Keen to push through the pension Bill in the current session of Parliament, the UPA government is ready to concede to the Left parties' demand for guaranteed returns on pension funds provided government employees pay more premium.
 
On the banking Bill, the government is ready to bar foreign banks from taking over Indian private banks, to address the Left's apprehension on the removal of 10 per cent cap on voting rights.
 
In that case, the government would like its allies to allow Indian banks and industrialists to take over private banks.
 
Despite these fresh proposals, made by Finance Minister P Chidambaram on Friday, the two Bills do not find favour with the trade unions and non-CPI(M) Left parties.
 
After the Friday's meeting with government interlocutors including Chidambaram and External Affairs Minister Pranab Mukherjee, CPI(M) Politburo member Sitaram Yechury said his party would consult its trade union wing, CITU, and get back to the government this week.
 
CITU President MK Pandhe, however, said the new proposals were not acceptable to them. "We have consulted central and states' employees. They are against increased premium," he said.
 
On the banking Bill, he said, "We are against concentration of capital through takeover of small private banks by big ones. Besides, what is the guarantee that such Indian banks will not collaborate with foreign banks in the future?

▸ Stated task A: Please translate this sentence from the news report into Spanish: "In that case, the government would like its allies to allow Indian banks and industrialists to take over private banks."
The news report above and the entries that follow are unrelated material.

Recorded data:
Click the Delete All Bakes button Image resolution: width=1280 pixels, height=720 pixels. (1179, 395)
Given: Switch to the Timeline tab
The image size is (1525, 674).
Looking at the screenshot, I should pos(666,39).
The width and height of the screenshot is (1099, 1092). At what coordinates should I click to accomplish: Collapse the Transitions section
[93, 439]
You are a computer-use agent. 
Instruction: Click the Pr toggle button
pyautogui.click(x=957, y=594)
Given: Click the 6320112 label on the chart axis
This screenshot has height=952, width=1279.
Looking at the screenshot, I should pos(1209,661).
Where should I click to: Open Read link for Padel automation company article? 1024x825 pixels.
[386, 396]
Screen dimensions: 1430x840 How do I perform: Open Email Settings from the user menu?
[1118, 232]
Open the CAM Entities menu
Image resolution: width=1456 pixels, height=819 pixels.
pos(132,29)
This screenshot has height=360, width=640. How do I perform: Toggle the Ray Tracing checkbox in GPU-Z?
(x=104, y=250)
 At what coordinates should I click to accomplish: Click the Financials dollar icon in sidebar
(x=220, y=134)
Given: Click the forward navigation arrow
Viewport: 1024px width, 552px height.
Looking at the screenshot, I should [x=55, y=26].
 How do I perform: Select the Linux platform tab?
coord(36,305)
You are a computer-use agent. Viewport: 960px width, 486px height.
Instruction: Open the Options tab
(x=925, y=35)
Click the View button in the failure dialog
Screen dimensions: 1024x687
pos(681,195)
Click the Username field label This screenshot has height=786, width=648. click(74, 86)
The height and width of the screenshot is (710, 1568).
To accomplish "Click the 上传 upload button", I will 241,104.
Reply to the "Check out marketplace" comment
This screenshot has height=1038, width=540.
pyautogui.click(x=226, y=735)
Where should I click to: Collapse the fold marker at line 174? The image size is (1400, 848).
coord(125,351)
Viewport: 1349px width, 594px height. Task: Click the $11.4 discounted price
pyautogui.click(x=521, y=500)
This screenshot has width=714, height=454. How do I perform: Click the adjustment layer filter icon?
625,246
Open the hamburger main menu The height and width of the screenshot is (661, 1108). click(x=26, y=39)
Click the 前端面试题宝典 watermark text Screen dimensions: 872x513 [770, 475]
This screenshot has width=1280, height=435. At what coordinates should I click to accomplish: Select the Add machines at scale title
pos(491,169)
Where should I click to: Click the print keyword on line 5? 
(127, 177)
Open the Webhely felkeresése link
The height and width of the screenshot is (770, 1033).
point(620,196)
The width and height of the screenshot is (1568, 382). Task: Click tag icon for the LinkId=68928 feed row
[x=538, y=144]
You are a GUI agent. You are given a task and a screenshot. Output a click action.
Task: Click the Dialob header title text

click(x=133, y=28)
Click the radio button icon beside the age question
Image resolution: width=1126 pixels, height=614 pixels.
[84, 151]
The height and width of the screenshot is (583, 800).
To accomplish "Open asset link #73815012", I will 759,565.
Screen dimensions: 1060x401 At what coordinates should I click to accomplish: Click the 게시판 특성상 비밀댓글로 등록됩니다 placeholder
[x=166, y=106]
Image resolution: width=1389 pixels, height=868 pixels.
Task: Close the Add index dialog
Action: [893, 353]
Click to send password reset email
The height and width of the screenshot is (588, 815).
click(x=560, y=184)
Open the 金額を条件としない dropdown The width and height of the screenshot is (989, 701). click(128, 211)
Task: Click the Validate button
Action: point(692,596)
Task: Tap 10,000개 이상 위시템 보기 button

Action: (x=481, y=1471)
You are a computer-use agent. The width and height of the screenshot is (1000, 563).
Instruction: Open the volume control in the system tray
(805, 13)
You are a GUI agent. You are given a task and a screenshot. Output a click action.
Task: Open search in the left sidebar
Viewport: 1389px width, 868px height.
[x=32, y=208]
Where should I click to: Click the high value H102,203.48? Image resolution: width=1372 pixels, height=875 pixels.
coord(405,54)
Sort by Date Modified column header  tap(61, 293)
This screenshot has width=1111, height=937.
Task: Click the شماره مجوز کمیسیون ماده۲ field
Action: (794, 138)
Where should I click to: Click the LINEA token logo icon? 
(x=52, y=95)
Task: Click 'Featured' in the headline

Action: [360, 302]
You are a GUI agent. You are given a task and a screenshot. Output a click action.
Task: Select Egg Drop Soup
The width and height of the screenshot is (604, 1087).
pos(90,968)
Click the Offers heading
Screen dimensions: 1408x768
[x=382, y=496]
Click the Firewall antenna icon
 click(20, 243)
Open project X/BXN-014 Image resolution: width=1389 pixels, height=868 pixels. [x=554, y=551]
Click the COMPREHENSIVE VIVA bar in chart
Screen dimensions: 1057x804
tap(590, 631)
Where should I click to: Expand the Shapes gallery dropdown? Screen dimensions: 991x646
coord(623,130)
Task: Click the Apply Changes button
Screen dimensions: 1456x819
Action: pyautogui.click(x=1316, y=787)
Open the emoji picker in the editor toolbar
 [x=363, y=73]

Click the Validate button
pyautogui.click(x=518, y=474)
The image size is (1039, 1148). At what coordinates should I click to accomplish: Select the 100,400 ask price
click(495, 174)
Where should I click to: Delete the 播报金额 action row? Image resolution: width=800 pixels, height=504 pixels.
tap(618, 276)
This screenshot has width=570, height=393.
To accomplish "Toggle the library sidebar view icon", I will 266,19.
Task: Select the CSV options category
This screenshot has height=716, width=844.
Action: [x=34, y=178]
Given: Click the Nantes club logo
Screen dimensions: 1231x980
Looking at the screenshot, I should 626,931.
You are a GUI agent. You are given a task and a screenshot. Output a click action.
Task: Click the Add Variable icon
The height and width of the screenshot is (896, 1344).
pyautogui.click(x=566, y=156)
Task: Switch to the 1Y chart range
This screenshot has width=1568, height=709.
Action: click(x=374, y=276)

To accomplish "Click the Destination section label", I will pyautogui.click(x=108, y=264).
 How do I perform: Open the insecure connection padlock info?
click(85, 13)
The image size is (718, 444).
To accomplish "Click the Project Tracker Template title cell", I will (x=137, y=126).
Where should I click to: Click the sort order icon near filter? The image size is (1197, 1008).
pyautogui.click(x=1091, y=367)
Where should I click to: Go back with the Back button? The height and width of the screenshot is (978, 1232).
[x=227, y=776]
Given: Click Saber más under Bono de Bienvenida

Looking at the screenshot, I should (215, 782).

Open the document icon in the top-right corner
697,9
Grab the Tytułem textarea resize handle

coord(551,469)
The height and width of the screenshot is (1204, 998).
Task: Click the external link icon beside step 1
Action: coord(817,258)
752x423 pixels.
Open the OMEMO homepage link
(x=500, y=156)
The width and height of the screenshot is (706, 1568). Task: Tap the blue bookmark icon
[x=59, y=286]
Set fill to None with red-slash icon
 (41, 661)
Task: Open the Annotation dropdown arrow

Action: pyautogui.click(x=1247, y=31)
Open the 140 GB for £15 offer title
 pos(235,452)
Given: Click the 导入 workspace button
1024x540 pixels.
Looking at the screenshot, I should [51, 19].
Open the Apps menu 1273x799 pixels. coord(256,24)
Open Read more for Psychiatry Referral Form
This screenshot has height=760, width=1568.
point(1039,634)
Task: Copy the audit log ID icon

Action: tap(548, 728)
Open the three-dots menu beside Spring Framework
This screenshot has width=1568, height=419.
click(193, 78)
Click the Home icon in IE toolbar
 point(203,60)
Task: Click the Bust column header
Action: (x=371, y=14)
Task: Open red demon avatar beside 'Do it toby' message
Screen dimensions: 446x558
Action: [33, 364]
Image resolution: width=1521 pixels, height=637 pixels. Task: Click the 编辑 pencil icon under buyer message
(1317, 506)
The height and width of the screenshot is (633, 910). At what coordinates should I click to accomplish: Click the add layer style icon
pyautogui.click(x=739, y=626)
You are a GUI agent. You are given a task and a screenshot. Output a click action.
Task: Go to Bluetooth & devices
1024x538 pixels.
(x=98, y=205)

▸ Stated task B: Print the lines of the entries exactly, starting at the line that contains "will pyautogui.click(x=108, y=264)." and ending at the line that contains "click(85, 13)".

▸ Answer A: En ese caso, el gobierno quisiera que sus aliados permitieran a los bancos e industriales indios adquirir bancos privados.

▸ Answer B:
To accomplish "Click the Destination section label", I will pyautogui.click(x=108, y=264).
 How do I perform: Open the insecure connection padlock info?
click(85, 13)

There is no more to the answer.